Senior Sleep Problems

“Sleep is the golden chain that ties health and our bodies together.”   English Dramatist  Thomas Decker

As people age they tend to have a harder time falling asleep and more trouble staying asleep then they did during younger years.  According to the National Sleep Foundation (NSF), senior sleep problems have been reported by more than 40% seniors for being less satisfied with sleep and more tired during the day.  Studies have also shown an increase in the time it takes seniors to fall asleep and frequent sleep disturbances or fragmentation of sleep as well.  Before you respond by saying, “But I thought seniors don’t need as much sleep as they age?” You should be aware that this is a common myth since it has been shown that older adults do not need less sleep, but rather require the same amount of sleep they did from roughly their 20’s through older age, according to the National Sleep Foundation.

So what is robbing our seniors of their sleep?

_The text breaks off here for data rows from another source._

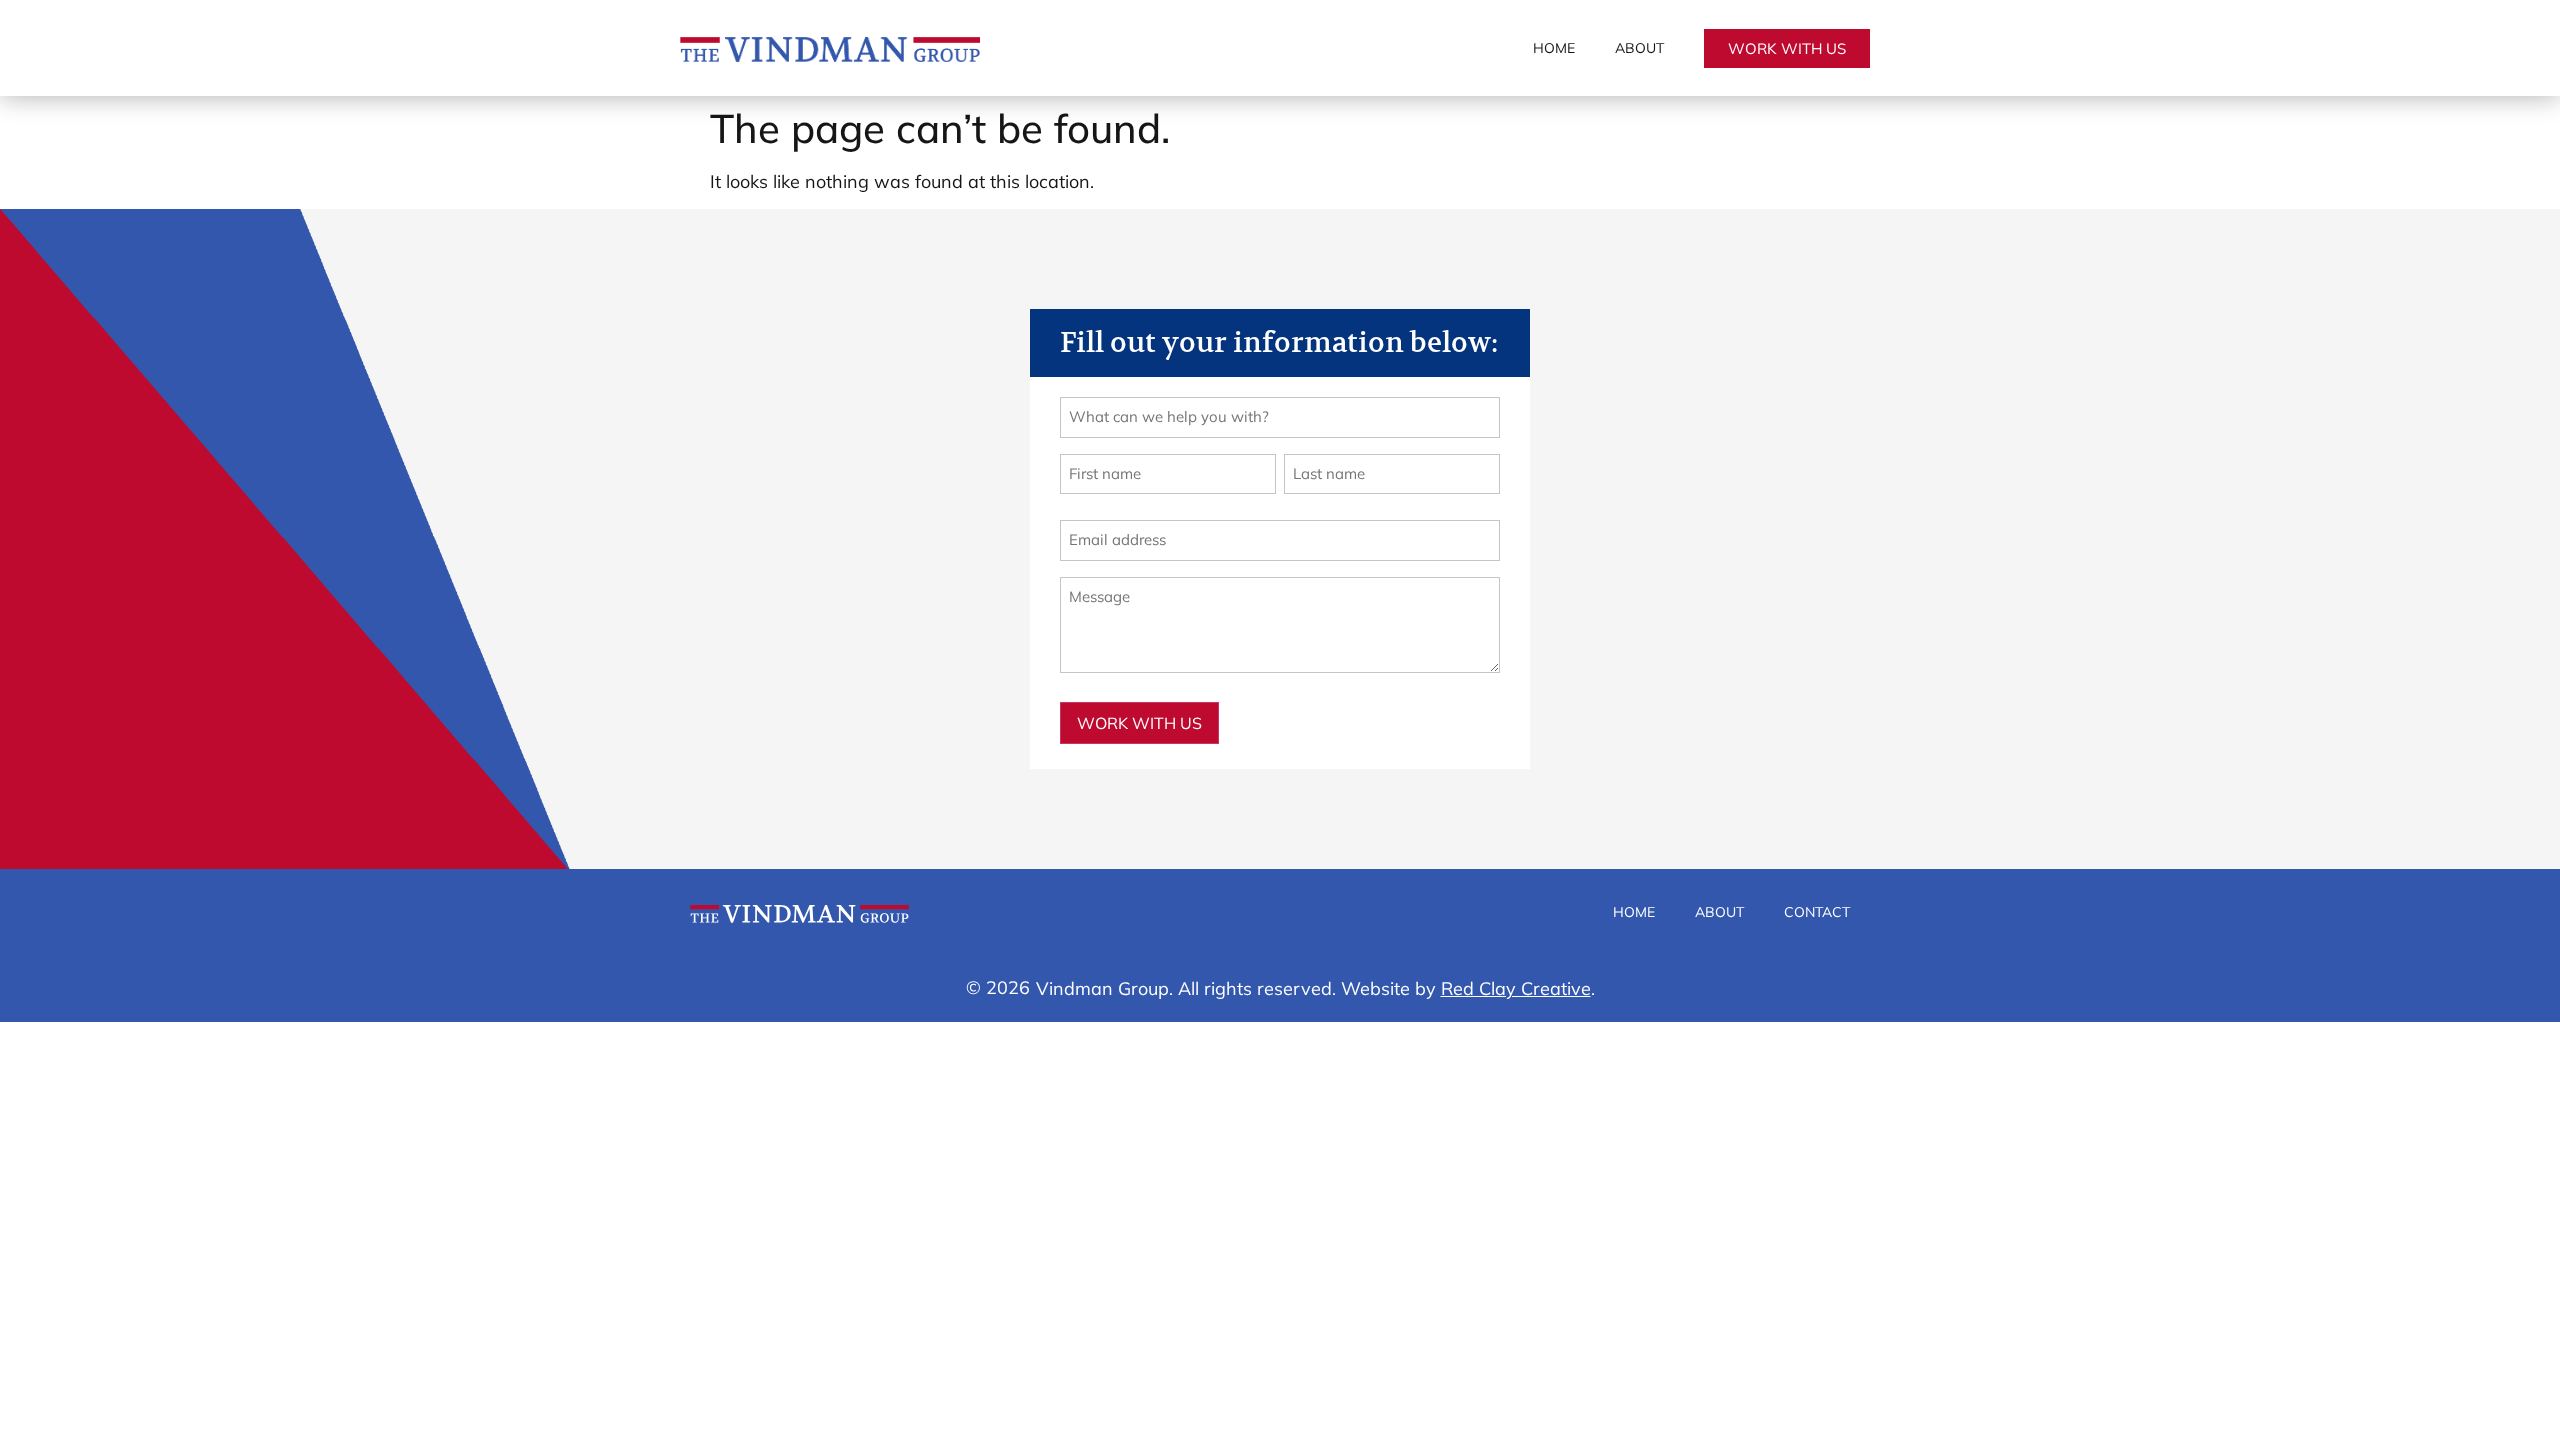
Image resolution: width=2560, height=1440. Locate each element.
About (1639, 48)
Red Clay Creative (1516, 988)
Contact (1817, 912)
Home (1554, 48)
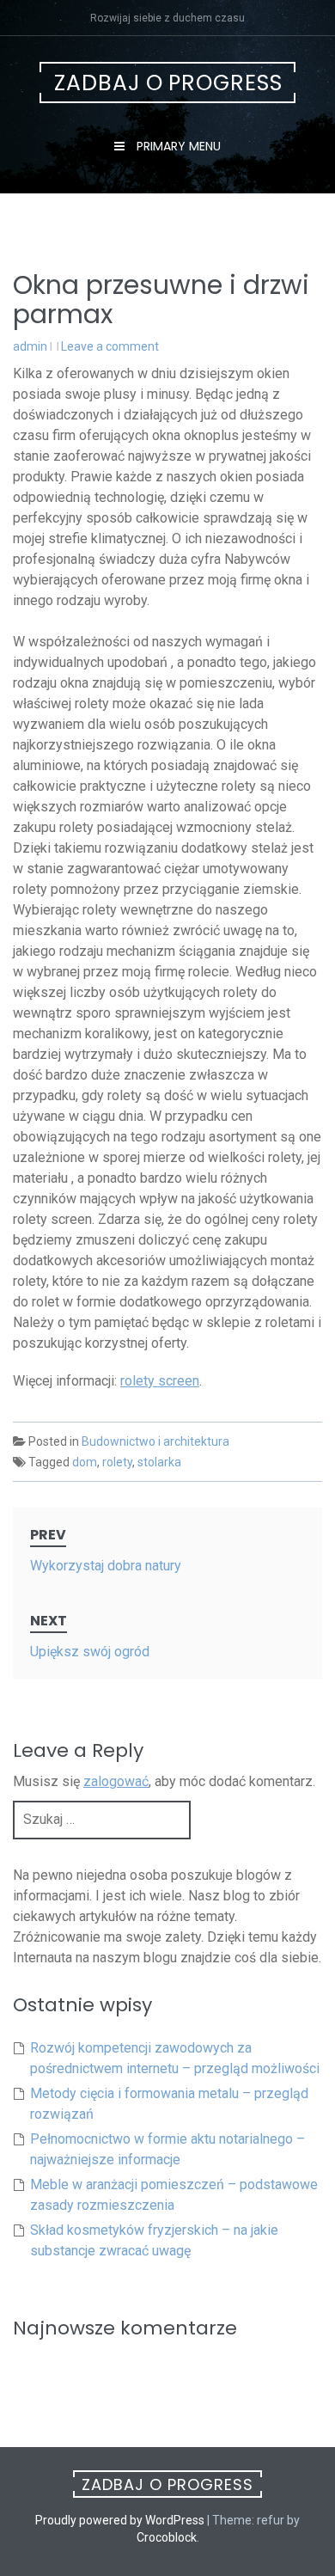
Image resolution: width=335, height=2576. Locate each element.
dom (84, 1462)
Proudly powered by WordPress (119, 2520)
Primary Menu (177, 146)
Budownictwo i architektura (155, 1441)
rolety (117, 1462)
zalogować (116, 1781)
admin (30, 346)
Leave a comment (110, 346)
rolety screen (159, 1381)
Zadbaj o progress (168, 83)
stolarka (159, 1462)
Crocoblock (167, 2537)
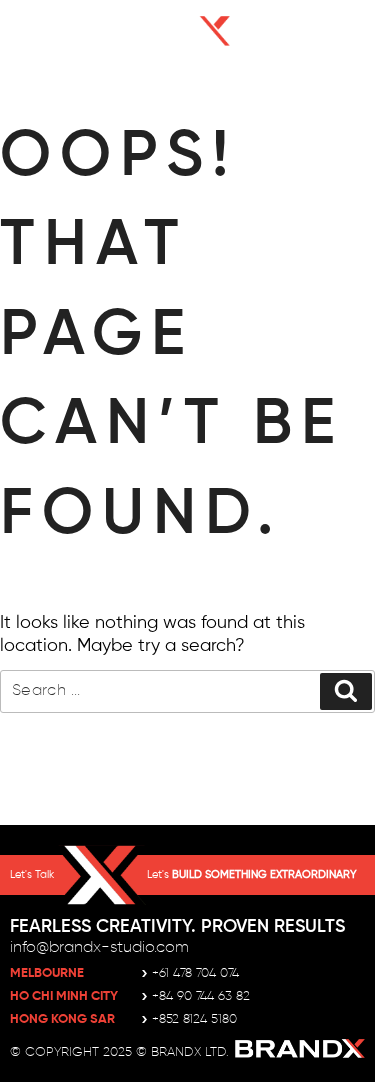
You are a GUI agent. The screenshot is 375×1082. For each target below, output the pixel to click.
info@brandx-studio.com (99, 948)
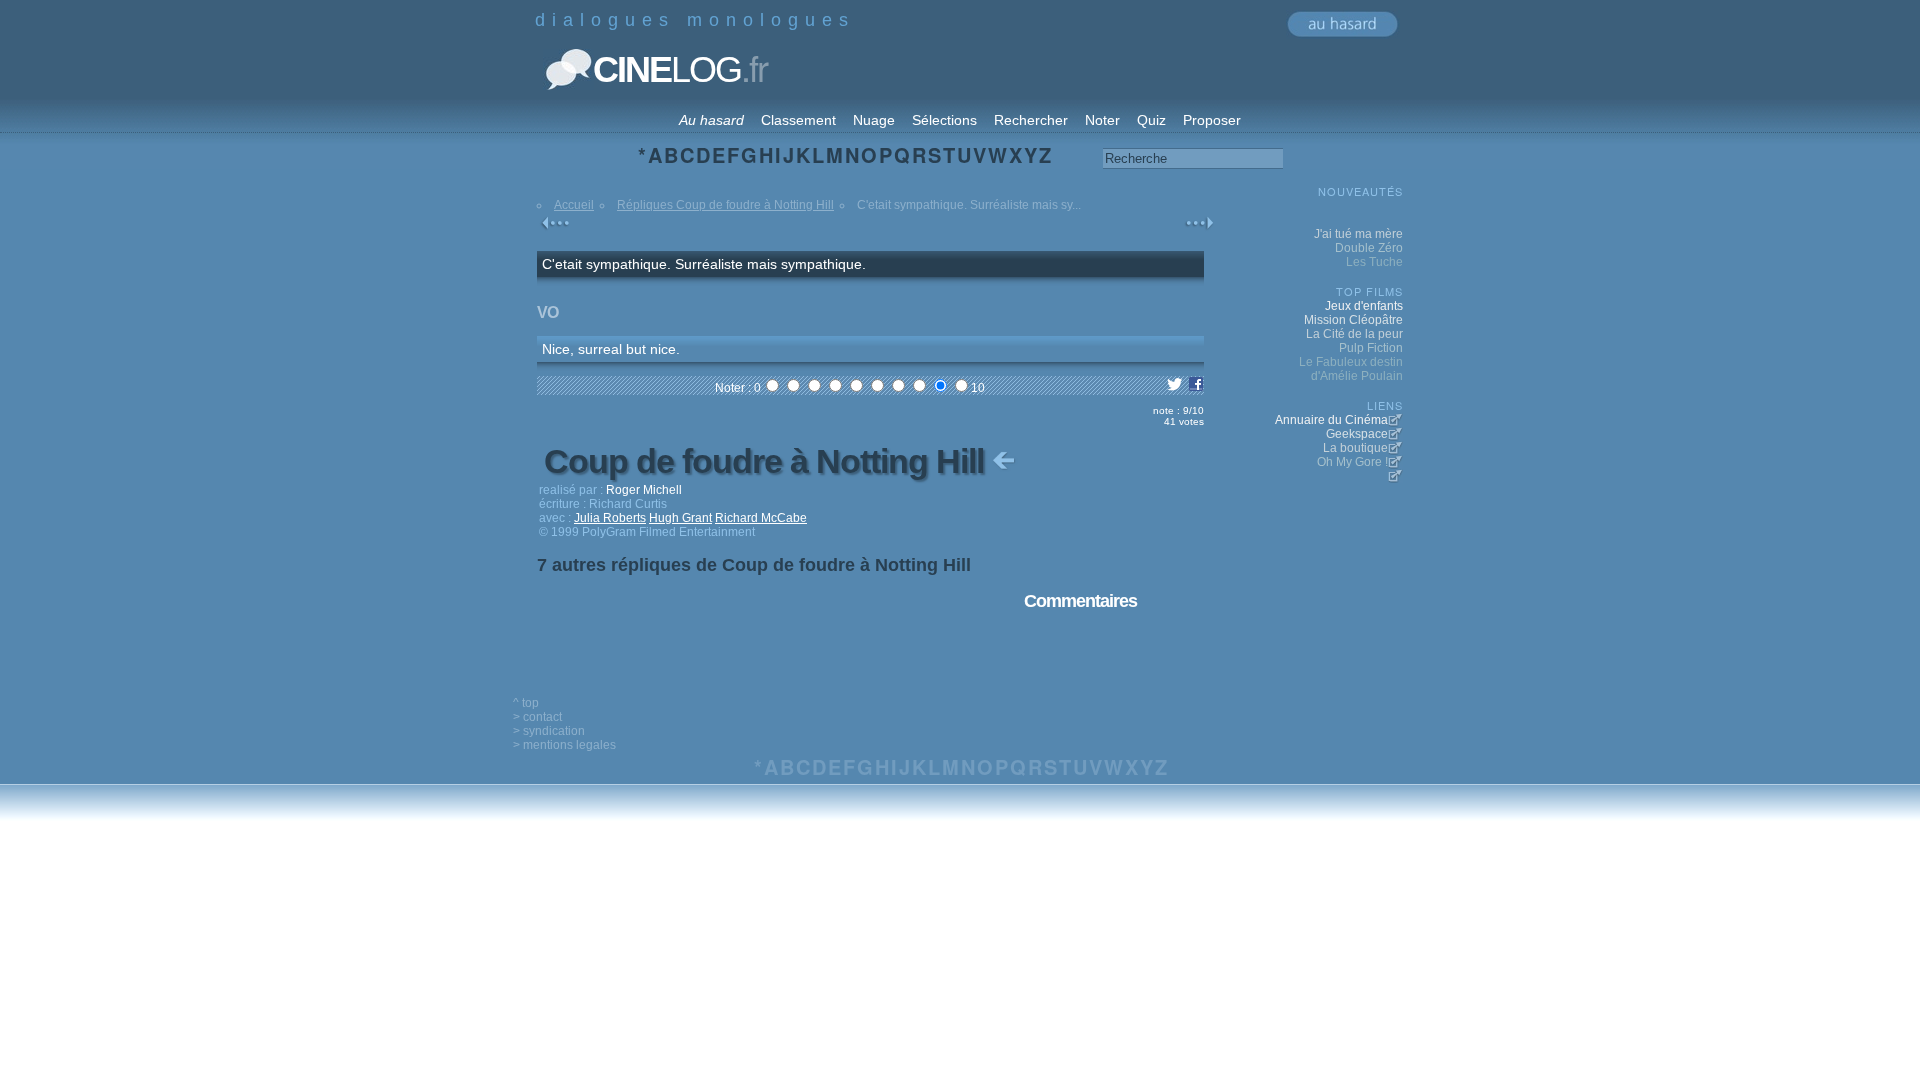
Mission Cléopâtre (1353, 320)
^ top (526, 703)
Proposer (1212, 120)
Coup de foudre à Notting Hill (768, 461)
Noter (1102, 120)
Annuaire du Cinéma (1331, 420)
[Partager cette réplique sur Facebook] (1196, 388)
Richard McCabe (761, 518)
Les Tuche (1374, 262)
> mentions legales (564, 745)
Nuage (874, 120)
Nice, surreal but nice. (611, 349)
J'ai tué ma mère (1358, 234)
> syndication (549, 731)
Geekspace (1357, 434)
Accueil (574, 205)
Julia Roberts (610, 518)
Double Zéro (1369, 248)
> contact (537, 717)
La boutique (1355, 448)
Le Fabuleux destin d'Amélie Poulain (1351, 369)
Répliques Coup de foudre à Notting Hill (725, 205)
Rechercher (1031, 120)
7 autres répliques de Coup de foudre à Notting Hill (754, 565)
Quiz (1151, 120)
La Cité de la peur (1354, 334)
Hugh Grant (680, 518)
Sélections (944, 120)
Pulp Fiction (1371, 348)
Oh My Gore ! (1352, 462)
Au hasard (711, 120)
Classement (798, 120)
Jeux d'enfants (1364, 306)
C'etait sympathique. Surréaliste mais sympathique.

  • Sleep Disturbances – A large factor affecting older adults is an increase of sleep fragmentation or insomnia.  An overactive bladder may be the largest cause of this bothersome problem.  Frequent trips to the bathroom may be causing you to lose sleep.  Treatment can be as easy as cutting back on nighttime liquids or 80% of clients have reported fewer trips to the bathroom when they used BetterWoman or BetterMan.  This all natural herbal supplement have been shown to decrease the urge and frequency of bathroom trips. Other sleep disturbance factors may include stress, certain medications and the use of caffeine or alcohol.   Your doctor or pharmacist can tell you if your medication may the root cause of your sleepless nights.  If stress ifs a cause, exercise may be the answer since it is the number one stress buster for the human body.   Journal your worries to put them aside while you sleep.
  • Advanced Sleep Phase Syndrome – Other factors affecting sleep are the circadian rhythms that coordinate the timing of our bodily functions including sleep.  For example older adults tend to become sleepier in the evening and awake earlier in the morning, compared to younger adults.  Many researchers believe Advanced Sleep Phase Syndrome is associated with hormonal changes and light exposure.  Treatments for this include bright light therapy and behavioral changes to readjust sleep patterns.
  • Sleep Disorders – Some common sleep disorders may also be to blame for nighttime wakefulness.  Sleep Apnea which causes breathing to stop numerous times through the night can also put you at risk for heart problems, strokes, and high blood pressure.  Treatment for this can range from losing weight to the use of an air machine called a cpap.  Restless Leg Syndrome could also be the culprit  of those nights of no sleep.  Many older people describe this disorder as crawling, tingling or itching of the legs that requires movement or the urge to move the legs to provide relief.  Your doctor can provide a prescription to treat this disorder.

Most people accept sleep difficulties as a normal part of the aging process.  Irrespective of age – it remains that sleep is an essential to a persons physical and emotional health.  Sleep may just yet be the best barometer of good health for the elderly.